▸ Supplied material
● ● ● ● ●

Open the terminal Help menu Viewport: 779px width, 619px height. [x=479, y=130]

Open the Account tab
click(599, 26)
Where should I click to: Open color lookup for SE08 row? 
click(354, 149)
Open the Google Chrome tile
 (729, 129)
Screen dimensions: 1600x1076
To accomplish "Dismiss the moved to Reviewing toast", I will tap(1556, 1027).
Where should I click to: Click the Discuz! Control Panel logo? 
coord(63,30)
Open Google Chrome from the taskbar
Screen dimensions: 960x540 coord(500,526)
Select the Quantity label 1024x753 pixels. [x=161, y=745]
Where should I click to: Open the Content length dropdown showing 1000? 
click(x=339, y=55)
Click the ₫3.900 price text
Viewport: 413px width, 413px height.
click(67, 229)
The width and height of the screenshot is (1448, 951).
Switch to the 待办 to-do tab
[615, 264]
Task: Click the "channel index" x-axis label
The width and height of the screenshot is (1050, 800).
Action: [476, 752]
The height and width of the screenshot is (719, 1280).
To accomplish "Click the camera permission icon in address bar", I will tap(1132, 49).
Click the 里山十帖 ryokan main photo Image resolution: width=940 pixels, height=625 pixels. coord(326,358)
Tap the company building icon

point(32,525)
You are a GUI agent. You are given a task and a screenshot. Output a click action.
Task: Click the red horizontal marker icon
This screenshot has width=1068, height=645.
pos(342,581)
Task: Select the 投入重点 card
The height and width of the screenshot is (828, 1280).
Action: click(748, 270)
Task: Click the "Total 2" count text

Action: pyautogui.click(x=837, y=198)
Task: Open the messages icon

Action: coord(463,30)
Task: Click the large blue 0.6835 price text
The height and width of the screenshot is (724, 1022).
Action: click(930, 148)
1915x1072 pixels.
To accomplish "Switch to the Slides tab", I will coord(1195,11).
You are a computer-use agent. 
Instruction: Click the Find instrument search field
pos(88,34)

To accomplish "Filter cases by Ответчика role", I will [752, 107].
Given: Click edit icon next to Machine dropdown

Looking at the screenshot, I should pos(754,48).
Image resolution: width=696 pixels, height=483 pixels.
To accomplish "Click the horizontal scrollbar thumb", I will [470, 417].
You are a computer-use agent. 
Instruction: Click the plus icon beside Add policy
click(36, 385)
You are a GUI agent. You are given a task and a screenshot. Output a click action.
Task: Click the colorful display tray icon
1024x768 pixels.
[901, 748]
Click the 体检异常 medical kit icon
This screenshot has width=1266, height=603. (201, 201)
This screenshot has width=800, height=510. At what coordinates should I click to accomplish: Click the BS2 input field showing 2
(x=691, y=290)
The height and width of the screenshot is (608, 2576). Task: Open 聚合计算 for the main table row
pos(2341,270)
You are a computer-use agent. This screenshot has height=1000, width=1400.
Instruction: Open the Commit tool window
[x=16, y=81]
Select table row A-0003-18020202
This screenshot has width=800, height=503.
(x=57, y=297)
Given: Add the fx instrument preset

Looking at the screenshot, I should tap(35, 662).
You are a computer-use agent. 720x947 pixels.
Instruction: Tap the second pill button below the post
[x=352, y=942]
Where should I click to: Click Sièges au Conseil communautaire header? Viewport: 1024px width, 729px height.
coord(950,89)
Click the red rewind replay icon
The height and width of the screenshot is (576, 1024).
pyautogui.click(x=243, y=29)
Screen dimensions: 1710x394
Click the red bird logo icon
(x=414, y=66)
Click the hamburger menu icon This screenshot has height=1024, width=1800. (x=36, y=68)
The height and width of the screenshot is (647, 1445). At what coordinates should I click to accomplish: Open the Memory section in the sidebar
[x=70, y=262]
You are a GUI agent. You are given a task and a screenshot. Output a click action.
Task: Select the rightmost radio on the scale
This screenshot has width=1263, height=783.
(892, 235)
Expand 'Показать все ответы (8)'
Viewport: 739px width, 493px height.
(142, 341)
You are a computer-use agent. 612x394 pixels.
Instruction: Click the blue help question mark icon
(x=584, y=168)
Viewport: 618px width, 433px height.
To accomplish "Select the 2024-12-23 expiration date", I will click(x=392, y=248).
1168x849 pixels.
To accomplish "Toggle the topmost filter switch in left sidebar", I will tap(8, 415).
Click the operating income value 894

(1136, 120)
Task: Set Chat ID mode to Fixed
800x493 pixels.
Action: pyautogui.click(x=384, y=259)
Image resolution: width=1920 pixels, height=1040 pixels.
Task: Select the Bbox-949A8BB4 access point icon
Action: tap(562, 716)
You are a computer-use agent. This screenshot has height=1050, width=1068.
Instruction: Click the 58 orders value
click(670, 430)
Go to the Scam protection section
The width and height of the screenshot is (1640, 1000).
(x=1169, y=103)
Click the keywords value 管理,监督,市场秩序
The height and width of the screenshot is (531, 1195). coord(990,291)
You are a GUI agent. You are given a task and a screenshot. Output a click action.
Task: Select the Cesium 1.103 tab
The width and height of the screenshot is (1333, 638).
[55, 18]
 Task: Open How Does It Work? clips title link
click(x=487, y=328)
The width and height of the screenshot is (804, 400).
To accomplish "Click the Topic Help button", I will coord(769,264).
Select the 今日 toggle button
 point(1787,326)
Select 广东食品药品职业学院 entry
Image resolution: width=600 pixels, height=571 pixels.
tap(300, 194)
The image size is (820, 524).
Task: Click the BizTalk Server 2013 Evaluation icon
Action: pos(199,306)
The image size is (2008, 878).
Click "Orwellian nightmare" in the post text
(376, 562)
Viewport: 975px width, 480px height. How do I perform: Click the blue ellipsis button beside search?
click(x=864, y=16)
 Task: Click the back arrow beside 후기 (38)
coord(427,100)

● ● ● ● ●

▸ Problem statement
Only the number is wanted: how many lines of the data contain the word "label"?

▸ Task answer
2